*** Opening Input ***
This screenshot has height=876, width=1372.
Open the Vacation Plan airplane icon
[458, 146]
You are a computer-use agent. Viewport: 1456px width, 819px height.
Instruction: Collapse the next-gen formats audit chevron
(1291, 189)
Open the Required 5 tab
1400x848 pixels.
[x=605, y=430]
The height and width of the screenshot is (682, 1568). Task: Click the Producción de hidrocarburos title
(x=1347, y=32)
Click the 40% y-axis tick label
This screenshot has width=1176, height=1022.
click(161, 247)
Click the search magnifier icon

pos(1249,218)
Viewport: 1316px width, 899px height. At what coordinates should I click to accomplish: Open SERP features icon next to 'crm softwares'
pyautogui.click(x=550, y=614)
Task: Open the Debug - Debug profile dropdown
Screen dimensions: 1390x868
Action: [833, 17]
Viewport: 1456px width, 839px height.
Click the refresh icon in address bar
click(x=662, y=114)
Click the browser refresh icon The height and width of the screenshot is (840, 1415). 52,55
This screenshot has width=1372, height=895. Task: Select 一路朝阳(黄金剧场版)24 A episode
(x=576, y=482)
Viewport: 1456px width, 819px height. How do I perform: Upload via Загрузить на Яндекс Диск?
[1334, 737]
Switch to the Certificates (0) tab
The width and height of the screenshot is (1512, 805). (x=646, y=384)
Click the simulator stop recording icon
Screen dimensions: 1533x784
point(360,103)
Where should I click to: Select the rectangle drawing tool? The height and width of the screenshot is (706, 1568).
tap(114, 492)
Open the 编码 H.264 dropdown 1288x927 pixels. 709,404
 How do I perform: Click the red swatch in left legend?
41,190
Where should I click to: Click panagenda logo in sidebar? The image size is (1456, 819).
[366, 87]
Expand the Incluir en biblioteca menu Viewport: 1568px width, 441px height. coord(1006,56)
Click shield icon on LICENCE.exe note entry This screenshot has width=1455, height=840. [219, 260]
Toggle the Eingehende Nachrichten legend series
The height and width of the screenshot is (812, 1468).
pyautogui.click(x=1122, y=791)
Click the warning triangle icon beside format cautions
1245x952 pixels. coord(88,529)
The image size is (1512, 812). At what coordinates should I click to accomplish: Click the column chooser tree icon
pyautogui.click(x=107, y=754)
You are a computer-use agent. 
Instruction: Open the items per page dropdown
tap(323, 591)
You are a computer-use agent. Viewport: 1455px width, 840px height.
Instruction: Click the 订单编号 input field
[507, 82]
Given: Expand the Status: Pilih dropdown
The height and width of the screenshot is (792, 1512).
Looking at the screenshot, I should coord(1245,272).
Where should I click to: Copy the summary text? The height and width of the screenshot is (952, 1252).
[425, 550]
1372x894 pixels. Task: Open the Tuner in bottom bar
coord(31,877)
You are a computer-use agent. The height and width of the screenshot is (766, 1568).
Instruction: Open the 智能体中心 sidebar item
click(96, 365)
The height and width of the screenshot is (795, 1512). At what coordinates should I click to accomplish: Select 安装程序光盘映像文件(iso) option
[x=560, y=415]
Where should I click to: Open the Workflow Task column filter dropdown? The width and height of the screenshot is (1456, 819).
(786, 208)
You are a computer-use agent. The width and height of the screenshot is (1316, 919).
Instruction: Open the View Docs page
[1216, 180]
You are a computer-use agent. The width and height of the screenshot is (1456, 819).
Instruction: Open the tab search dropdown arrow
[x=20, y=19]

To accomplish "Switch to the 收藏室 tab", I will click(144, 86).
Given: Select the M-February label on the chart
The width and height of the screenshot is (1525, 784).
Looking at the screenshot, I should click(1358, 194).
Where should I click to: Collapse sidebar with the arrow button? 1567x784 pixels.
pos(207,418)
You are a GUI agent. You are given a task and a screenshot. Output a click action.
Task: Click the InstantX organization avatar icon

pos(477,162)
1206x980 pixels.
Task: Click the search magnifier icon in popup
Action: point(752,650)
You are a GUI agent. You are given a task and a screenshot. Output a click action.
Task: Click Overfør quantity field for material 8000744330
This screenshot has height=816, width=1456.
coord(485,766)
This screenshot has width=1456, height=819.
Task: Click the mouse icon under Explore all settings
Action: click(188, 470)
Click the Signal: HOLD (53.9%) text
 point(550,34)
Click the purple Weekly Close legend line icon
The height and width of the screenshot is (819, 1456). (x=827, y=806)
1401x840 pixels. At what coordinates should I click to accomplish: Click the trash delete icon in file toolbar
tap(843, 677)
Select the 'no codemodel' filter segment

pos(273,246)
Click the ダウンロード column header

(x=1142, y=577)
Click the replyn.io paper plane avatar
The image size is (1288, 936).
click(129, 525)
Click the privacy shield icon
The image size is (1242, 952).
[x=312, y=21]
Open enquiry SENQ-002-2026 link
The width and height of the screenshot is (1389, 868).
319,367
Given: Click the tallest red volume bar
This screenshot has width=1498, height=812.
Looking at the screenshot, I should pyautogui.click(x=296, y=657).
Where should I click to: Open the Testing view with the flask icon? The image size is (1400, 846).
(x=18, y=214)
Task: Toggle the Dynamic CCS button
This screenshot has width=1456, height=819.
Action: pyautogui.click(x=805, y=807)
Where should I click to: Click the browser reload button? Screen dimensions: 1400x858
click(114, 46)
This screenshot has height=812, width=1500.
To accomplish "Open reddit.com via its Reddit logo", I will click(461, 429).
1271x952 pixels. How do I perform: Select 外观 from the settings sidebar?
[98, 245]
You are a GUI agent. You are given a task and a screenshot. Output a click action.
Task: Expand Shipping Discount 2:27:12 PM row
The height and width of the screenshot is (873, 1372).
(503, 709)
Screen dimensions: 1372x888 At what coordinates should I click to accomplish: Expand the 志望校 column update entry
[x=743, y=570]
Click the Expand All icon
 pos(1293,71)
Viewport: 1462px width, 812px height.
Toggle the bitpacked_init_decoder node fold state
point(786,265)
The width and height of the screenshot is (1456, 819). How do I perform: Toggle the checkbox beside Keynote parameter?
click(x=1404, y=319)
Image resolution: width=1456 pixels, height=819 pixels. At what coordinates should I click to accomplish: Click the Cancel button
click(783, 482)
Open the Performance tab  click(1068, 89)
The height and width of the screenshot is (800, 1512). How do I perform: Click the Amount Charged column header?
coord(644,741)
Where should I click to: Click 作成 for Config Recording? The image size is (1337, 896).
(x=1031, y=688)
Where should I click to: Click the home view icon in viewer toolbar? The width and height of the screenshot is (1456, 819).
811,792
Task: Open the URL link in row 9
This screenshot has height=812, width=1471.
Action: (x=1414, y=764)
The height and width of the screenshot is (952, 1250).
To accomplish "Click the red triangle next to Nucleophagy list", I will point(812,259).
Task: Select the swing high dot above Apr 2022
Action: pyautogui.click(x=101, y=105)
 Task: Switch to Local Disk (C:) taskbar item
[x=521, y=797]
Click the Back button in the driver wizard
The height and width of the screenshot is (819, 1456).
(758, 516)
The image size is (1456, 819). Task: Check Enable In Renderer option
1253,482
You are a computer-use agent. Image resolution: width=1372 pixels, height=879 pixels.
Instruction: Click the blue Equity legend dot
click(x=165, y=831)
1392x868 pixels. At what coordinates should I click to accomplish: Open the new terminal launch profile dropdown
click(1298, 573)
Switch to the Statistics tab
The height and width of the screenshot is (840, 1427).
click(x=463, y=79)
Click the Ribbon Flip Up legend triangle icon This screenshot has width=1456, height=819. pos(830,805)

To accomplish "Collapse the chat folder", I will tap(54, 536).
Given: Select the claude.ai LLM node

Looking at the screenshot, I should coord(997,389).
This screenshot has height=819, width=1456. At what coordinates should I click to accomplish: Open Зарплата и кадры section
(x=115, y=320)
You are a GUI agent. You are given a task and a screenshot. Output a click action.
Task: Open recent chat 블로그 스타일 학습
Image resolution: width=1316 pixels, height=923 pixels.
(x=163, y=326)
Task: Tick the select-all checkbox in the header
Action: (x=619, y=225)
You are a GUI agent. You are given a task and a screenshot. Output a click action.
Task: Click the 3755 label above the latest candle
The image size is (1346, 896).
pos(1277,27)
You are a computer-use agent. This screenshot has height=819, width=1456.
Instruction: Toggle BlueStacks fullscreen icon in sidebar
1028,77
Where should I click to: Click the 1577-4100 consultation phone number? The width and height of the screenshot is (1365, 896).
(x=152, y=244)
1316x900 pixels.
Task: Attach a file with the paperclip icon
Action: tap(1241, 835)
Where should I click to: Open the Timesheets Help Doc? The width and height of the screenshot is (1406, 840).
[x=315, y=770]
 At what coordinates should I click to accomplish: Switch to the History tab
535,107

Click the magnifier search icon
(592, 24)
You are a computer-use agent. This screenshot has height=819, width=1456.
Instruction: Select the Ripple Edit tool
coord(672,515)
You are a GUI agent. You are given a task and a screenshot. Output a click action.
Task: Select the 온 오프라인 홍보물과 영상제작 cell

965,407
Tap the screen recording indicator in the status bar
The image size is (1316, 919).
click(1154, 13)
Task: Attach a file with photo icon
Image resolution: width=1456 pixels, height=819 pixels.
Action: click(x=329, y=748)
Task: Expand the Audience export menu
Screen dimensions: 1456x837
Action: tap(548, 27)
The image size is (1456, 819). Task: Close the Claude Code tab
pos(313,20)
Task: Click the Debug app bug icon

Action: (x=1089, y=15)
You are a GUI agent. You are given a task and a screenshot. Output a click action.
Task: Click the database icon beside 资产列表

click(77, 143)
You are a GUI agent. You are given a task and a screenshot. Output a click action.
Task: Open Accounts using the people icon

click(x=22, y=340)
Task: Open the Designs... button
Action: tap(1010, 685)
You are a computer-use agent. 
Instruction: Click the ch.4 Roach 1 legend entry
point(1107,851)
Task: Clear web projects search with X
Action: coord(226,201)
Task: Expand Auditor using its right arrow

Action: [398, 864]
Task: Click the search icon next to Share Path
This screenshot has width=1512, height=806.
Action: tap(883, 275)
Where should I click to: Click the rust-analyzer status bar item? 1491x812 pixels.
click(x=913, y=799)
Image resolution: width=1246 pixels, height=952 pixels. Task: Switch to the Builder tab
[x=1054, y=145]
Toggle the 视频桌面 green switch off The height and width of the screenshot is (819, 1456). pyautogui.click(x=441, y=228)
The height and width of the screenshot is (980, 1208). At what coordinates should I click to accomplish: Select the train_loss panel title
*** Closing Input ***
To do:
Some lines of the records above contain the word "chat". How many are there? Reply with the number alone.

Exercise output:
2